Payments mechanisms and conventions can change rapidly. In just eight years between 2010 and 2018, the usage of cash in low value retail transactions in Sweden, for instance, dropped from 59% to 20% (Risbank, 2018). For customers that was just a change in preference and custom. For merchants and retailers that necessitated change and investment. But for banks it required the most change and investment of all – the eradication (or, worse, maintenance) of redundant ATMs; investment in card issuance; new connectivity partners; new security technologies and anti-fraud mechanisms, and more besides.

Adapting to changing customer needs and payment conventions is key to survival in the payments business. A bank that refuses to issue cards or offer online banking in the UK, or ceases to issue cash in Germany, will soon be out of the payments business. That is today. Tomorrow the habits and preferences of British and German consumers and retailers may be vastly different.

As domestic habits and demands change, as real-time domestic payments systems are rolled out, and as local Real-Time Gross Settlement (RTGS) systems move to 24/7 settlement, banks know they cannot stand still. They need to adapt their own systems to support them – it’s do or die in payments.

The cross-border payments landscape is no different.

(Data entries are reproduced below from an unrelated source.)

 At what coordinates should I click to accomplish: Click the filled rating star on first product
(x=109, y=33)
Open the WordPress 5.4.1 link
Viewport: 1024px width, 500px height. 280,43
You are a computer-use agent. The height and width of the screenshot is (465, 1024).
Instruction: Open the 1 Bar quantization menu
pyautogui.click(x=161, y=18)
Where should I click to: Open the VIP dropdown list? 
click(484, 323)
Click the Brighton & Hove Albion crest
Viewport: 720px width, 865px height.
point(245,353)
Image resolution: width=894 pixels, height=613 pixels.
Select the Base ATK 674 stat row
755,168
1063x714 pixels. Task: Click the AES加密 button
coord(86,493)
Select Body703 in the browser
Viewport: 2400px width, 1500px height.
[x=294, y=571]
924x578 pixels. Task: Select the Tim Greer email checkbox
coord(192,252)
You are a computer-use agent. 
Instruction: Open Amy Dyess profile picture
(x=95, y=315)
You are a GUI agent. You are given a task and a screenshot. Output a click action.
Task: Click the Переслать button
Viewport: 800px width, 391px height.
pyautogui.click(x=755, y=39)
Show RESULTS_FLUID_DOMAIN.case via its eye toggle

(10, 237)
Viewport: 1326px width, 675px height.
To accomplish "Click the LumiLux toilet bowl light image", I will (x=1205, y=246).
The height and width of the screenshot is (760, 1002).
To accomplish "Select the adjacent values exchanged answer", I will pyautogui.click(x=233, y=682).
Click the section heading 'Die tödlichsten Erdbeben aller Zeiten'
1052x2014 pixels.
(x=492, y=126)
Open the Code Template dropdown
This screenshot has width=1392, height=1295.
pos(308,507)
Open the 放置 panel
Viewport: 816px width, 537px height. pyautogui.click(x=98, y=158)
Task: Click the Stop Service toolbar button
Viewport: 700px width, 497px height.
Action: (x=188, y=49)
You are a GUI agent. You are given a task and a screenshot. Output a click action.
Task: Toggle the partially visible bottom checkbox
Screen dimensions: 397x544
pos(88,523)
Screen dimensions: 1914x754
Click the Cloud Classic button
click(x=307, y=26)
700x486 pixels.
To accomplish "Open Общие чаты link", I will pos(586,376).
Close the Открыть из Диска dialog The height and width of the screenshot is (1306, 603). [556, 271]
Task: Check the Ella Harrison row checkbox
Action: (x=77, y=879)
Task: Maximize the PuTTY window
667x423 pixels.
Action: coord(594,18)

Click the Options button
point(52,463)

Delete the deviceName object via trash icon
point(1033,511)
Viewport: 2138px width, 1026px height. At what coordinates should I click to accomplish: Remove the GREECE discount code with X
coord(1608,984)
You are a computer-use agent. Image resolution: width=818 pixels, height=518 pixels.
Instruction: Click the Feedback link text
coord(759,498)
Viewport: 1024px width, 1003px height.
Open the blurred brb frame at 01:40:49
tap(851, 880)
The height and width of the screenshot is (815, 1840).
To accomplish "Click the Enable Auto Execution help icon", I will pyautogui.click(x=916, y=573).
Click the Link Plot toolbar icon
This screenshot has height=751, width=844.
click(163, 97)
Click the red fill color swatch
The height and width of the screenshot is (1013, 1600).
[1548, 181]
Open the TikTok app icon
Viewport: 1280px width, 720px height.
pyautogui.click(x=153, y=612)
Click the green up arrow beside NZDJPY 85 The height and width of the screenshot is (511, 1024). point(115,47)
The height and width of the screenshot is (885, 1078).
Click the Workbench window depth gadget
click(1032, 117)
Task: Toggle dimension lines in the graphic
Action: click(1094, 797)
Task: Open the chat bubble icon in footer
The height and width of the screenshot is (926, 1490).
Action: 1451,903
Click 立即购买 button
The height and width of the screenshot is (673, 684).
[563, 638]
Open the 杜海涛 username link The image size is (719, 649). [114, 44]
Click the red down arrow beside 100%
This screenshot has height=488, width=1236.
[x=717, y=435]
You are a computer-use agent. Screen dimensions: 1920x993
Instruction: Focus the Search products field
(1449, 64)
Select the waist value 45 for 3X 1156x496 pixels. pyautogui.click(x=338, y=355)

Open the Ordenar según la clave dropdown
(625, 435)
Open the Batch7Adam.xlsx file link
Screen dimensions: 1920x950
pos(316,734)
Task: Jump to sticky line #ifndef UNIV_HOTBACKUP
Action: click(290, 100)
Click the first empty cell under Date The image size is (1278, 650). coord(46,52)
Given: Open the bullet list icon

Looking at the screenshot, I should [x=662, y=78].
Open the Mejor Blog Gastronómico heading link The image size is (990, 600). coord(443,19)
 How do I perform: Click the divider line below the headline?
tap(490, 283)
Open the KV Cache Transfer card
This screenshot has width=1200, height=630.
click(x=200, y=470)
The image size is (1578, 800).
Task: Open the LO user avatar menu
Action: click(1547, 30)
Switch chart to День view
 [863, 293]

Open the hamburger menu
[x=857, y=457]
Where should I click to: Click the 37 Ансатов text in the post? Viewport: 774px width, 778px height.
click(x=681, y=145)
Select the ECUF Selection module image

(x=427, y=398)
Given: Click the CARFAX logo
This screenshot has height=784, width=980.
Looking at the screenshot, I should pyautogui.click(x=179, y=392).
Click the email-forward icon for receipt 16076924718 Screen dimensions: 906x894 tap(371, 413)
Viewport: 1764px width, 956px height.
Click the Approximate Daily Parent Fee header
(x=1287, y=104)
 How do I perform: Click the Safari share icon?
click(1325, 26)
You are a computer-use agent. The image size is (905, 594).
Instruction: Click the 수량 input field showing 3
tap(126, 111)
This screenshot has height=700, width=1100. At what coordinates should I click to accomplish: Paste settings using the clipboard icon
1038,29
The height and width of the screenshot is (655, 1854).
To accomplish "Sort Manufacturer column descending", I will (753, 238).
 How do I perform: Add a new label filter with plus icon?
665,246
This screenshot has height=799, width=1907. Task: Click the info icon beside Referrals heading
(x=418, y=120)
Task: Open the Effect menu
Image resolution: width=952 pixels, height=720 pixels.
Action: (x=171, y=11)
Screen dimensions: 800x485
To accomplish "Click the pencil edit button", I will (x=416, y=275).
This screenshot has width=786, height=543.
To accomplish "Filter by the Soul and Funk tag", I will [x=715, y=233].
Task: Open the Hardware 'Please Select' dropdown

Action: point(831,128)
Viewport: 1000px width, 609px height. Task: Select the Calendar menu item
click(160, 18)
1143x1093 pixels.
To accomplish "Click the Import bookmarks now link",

Cross-border payments are inherently more challenging than domestic ones, precisely because they involve bridging the “closed loops” of multiple currency systems. Adding to the complexities presented by the world’s 180 currencies and many more regulatory jurisdictions by introducing new “value loops” will slow down the movement of value, not speed it up – at precisely the time when technology affords progress, and economics demands it. With goods and services moving more quickly and across greater distances than ever before, value needs to shift further, faster. From account to account, in an instant.

Only a seamless and open global value transfer system can enable that.